I leaned back in my seat, thinking about the war and how that old report had got lost in the files. Colonel Whitaker had fought in Eritrea. The same area. I wondered whether he and Farr had ever met. I was thinking about that when Gorde leaned across to me. ‘Well?’ he said. ‘What are you going to do about that report when you get back to Bahrain?’ He was smiling, tight-lipped. ‘The boy’s like his father,’ he grunted. ‘A dreamer. The same dream, too.’

The dreams of youth sometimes come true,’ I said. I was remembering how Sue had talked of him.

His eyes clouded and he looked away from me, staring out of his window towards the mountains. ‘Ah yes, the dreams of youth.’ He gave a little sigh. ‘But the boy’s dead and Charles isn’t a young man any more.’

‘And what about Farr?’ I asked.

He shrugged. ‘He’s dead, too.’

‘You don’t think they could be right?’

The Whitaker Theory?’ He gave a snort. ‘Charles had a nose for oil, a sort of instinct for it, like Holmes. But he didn’t know a damn’ thing about geology. That nose of his cost the Company a lot of money. We struck oil, but never in large enough quantities. I should know,’ he almost snarled. ‘I backed him and it cost me my job out here. And I loved it,’ he added quietly. ‘I love this country. Look at it.’

He leaned across, pointing to the desert that lay below the wing-tip, a corrugated dune sea stretching to the mountains that lay all along the horizon. ‘Clean and hard and cruel. I had twenty years of it. I know it better than I know my own country and it calls to me the way the sea calls to a sailor — and I’m stuck in a damned office in London; I haven’t been out here for almost four years.’ And he relapsed into silence, staring out of his window.

But a moment later he touched my arm and pointed downwards. A great sweep of dunes thrust eastwards, narrowing like a finger till the tip of the yellow sand touched the red rock wall of the mountains. Right below us a black line wound like a thread across the dunes — a camel caravan going south and leaving a faded snail-like smudge behind it in the sand. The Ramlah Anej,’ he said in my ear. ‘We’re crossing the eastern edge of the Rub al Khali.’ And ft

he added with a sort of boyish delight, ‘I’m one of the very few men who’ve crossed the Empty Quarter by camel. Charles and I did it together. We said we were looking for oil, but that was just an excuse.’ He was smiling and his eyes were alight with the memory of it, so that through age and illness I got a glimpse of the young man he’d once been.
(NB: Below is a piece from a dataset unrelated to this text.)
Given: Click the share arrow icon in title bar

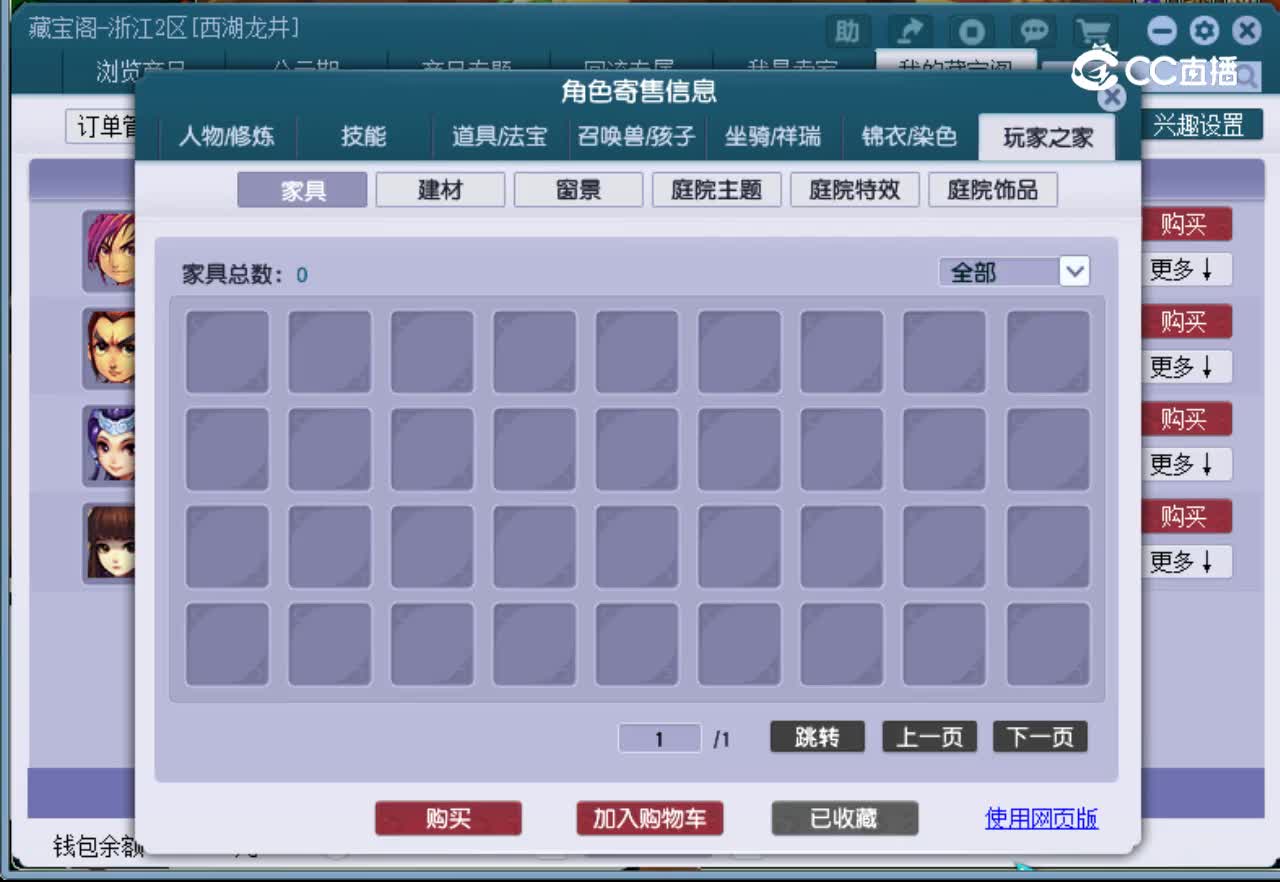Looking at the screenshot, I should tap(910, 31).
After that he fell silent and left me alone with my thoughts as the aircraft roared steadily south, the mountains always away to the left, always marching with us, a moon-mad landscape of volcanic peaks, sometimes near, sometimes receding to the lip of the earth’s surface. And below us, the sun marked the desert floor with the imprint of our plane, a minute shadow dogging our course.

It was just after four when the navigator came aft and woke Gorde, who had fallen asleep with the curtain drawn across his window and his battered hat tipped to shade his eyes. ‘Jebel al-Akhbar coming up now, sir. Otto wants to know whether you’d like to fly over Hadd or make a detour?’

‘May as well have a look at the Emir’s hide-out,’ Gorde murmured, rubbing the sleep out of his eyes. ‘Long time since I last saw it.’ He got to his feet and motioned me to follow him.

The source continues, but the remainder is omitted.